Menurunnya prestasi olahraga Indonesia pada umumnya dan Jawa Tengah pada khususnya, kata Ketua Universal Taekwondo Indonesia Profesional (UTI Pro) Jawa Tengah Th.Yosep Parera disebabkan oleh adanya masalah internal pemerintah dan swasta.

"Ada kepentingan kelompok-kelompok tertentu sehingga atlet berprestasi yang di luar organisasi di bawah pemerintah tidak memperoleh kesempatan tampil," katanya.

Padahal, lanjut dia, tidak sedikit organisasi di luar pemerintah yang memiliki prestasi baik.

Ia mencontohkan organisasi yang dipimpinnya ini.

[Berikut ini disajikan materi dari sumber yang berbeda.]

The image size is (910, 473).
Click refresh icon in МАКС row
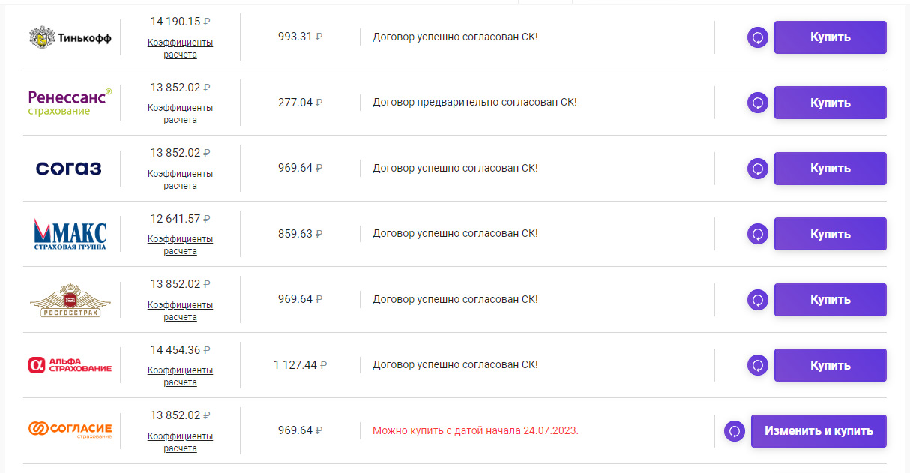point(758,235)
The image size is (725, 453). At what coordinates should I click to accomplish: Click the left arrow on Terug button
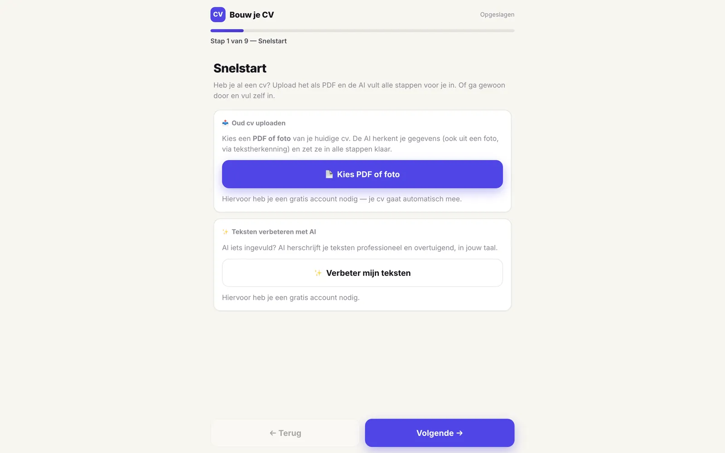click(273, 433)

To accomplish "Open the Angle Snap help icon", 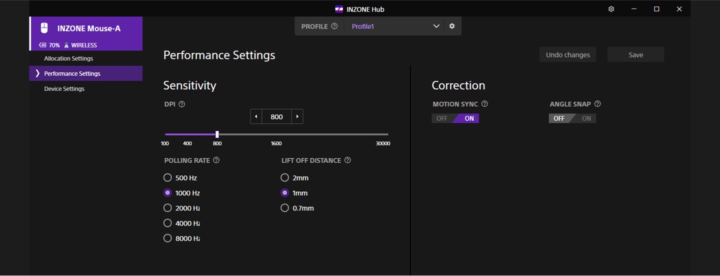I will point(598,104).
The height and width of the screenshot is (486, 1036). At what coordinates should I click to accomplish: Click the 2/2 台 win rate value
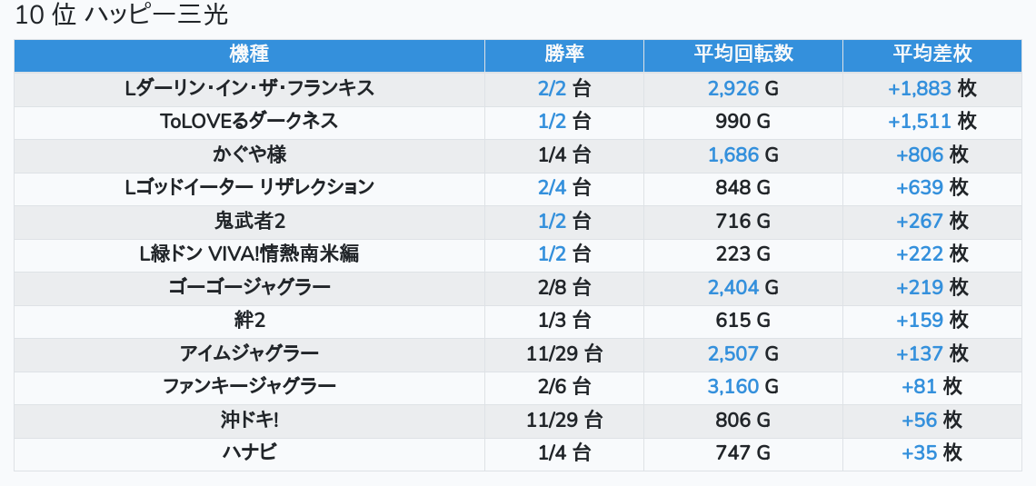tap(563, 88)
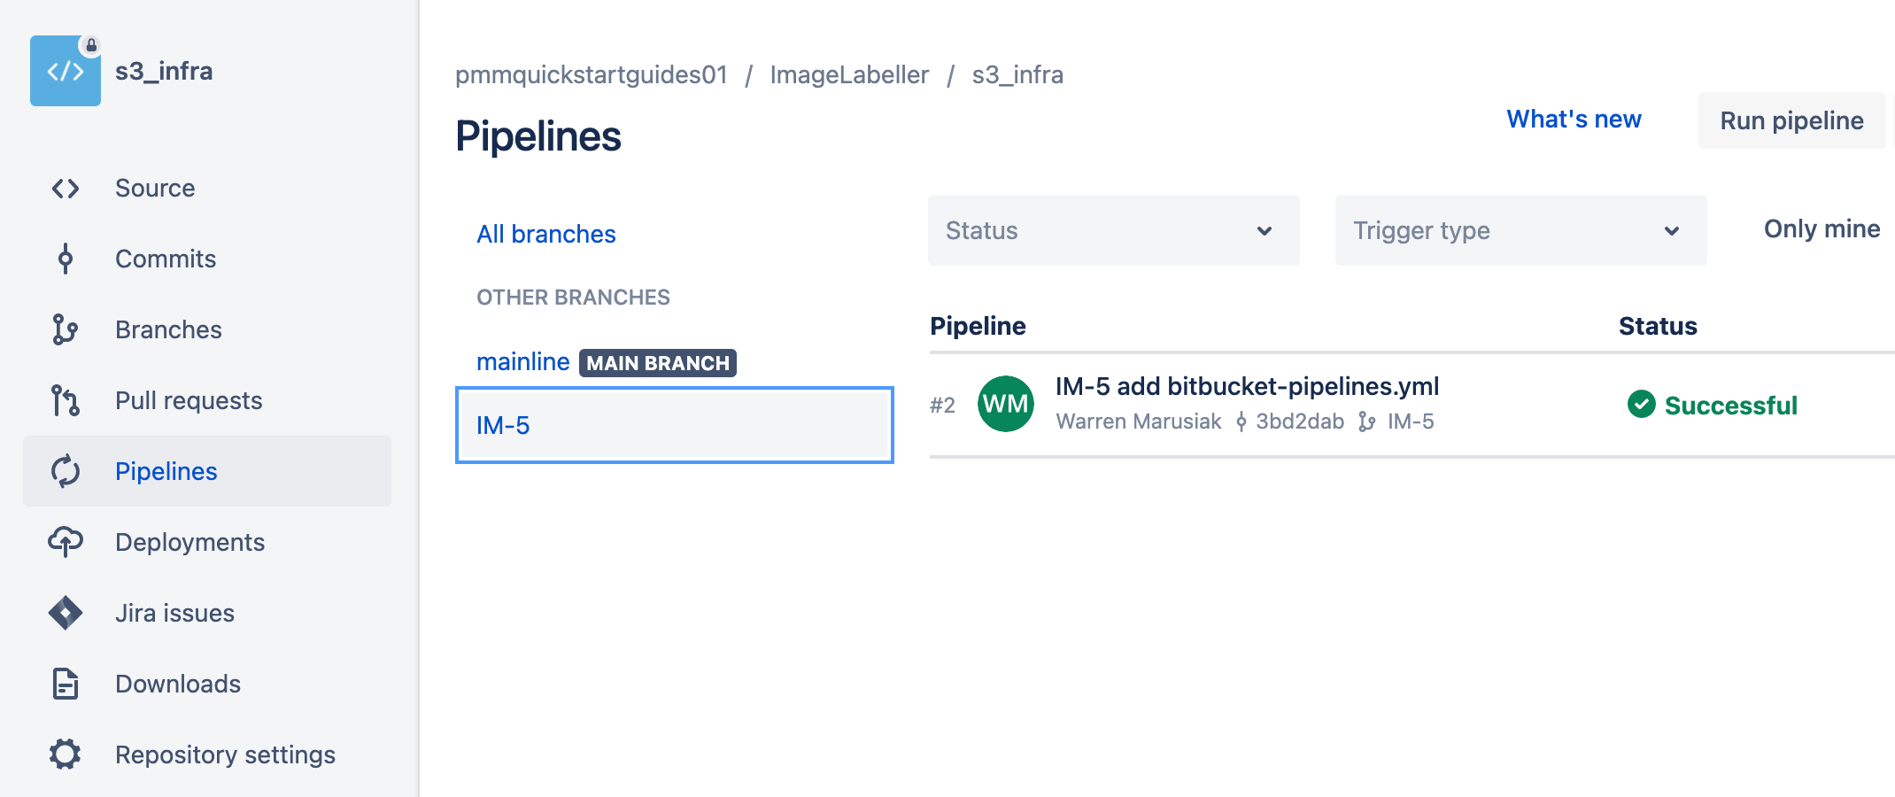
Task: Click the s3_infra repository avatar
Action: [66, 71]
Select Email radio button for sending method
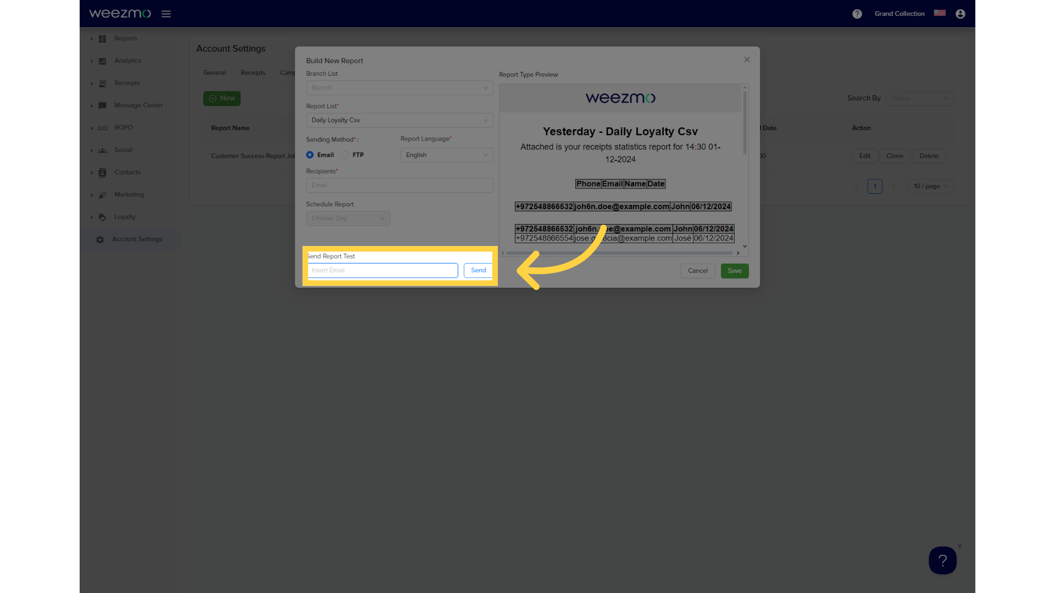This screenshot has height=593, width=1055. 309,154
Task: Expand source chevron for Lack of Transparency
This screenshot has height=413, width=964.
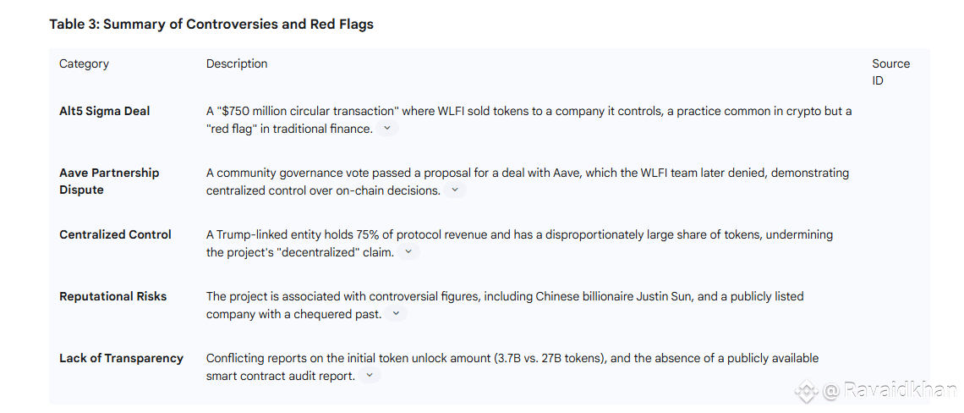Action: [x=370, y=375]
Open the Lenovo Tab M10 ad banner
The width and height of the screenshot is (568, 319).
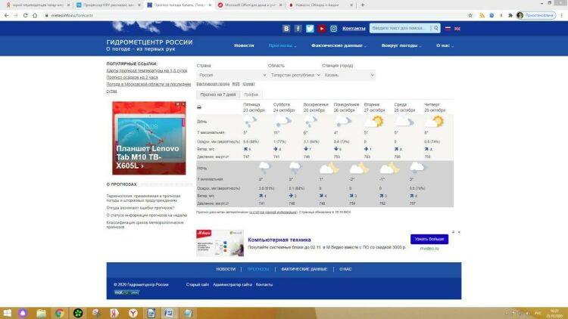coord(148,138)
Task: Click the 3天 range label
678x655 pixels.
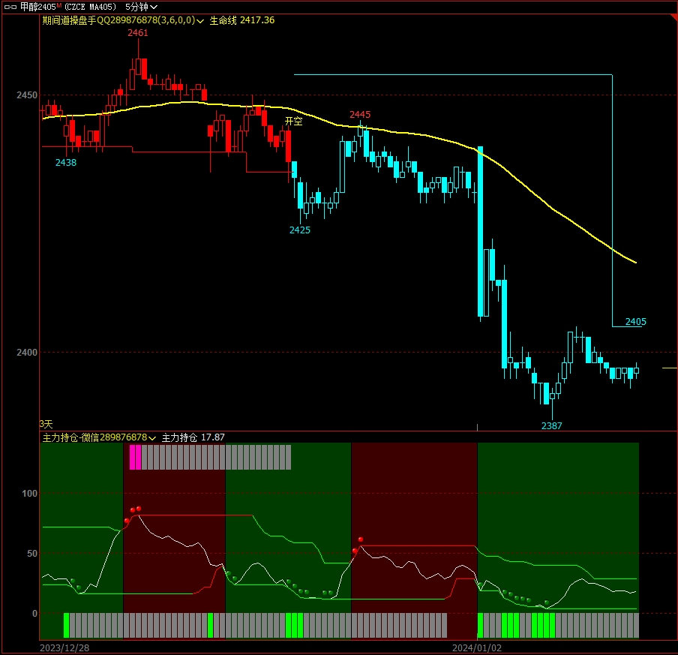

Seharusnya, kata dia, seluruh atlet berprestasi diberi kesempatan untuk menunjukkan kemampuannya.

"Perlakukan secara adil, tampilkan mereka dalam satu ajang kemudian pilih yang paling bagus," kata pria yang berprofesi sebagai advokat ini.

Salah satu contoh sukses pelibatan swasta, menurut dia, yakni bulu tangkis.

Melalui pabrik rokok Djarum Kudus, kata dia, bulu tangkis berhasil menunjukkan prestasi tingkat nasional maupun internasional.

"Ini salah satu contoh nyata keberhasilan pembinaan yang dilakukan oleh swasta," katanya.

Ia menjelaskan pelibatan pihak swasta tersebut diyakini bisa mengurangi beban pemerintah, khususnya dalam hal peningkatan kesejahteraan atlet.

"Kita sadari anggaran yang dialokasikan pemerintah terbatas, peran swasta bisa mendukung dalam pembibitan dan pembinaan atlet," katanya.